I saw this link about a company that moved (Goodbye, CouchDB) from a NoSQL database (CouchDB) to a relational one (MySQL) because of some problems they experienced. Sauce Labs provides testing services in the cloud for developers using the Selenium framework.
The first link is a blog post that talks about some of the things they initially liked about CouchDB and then the problems they experienced. Their move to MySQL showed better performance and stability over the CouchDB they were using. It’s an interesting read, not too long, and it seems well thought out.
I think that this isn’t a knock on NoSQL databases, and I do think there are problem sets they are well suited to solve. I don’t know that I think because your developers don’t like SQL is a good reason, but there are problems with scale and size that are better handled with some NoSQL solutions. I’m an RDBMS person, but I don’t expect everyone to be that way.

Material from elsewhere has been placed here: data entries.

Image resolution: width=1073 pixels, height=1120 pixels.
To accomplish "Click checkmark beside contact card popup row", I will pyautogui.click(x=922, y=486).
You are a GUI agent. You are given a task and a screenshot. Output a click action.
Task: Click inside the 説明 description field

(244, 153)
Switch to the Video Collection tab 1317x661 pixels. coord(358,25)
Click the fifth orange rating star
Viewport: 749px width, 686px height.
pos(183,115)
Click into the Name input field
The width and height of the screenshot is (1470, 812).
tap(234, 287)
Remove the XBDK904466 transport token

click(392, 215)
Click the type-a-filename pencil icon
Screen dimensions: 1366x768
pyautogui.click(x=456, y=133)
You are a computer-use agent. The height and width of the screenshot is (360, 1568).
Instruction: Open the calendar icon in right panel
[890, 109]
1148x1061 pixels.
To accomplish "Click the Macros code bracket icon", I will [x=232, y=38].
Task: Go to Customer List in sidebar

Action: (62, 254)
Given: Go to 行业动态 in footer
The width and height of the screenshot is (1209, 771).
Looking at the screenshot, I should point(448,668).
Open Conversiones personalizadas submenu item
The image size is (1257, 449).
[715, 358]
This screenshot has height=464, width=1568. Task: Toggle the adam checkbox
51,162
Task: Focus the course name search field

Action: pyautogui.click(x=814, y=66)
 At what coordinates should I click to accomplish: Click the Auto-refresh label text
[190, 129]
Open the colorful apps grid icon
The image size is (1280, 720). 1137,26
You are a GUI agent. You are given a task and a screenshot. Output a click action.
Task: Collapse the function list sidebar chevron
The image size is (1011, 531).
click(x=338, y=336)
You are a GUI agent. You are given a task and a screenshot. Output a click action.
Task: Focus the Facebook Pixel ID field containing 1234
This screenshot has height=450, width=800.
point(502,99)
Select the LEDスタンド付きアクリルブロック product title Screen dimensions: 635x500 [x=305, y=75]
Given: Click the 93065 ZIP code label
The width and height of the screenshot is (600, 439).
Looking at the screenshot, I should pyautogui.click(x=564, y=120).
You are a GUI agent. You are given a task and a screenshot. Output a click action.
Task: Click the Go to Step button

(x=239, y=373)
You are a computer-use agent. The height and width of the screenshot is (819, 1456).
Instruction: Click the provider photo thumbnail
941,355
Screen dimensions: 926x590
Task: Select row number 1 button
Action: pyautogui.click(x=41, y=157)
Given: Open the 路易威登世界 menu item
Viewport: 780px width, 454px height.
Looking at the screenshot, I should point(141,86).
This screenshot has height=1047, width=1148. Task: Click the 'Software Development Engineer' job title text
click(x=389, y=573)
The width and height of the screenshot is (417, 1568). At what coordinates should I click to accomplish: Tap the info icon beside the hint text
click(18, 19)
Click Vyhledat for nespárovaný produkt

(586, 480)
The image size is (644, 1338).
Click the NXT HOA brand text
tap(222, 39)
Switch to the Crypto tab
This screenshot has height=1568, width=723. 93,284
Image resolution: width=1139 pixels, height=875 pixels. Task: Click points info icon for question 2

However this does say a few things about NoSQL maturity. Many of these products have gotten popular quickly, with some success stories, but that doesn’t meant they are necessarily ready for your application unless you have staff that have lots of experience with the tools. These are young platforms, they have problems inside the code, especially if you deviate from the way the authors used the platform, and you may have issues.
Experience matters. Just as many people have issues with SQL Server scaling when they don’t know how to build a good data model or write efficient queries, I suspect that picking a NoSQL database because it’s cool, or seems easy to implement, or it worked well at some other company. I would almost always suggest that you stick with platforms that your staff is very experienced with, since they are likely going to have issues at scale on every platform, and their experience can make a difference.
Note that this assumes you have good people. Just because you have a DBA with 10 years of experience doesn’t mean he or she is necessarily good. They could easily have 1 year of experience 10 times. You want people that have worked on a variety of systems in different areas.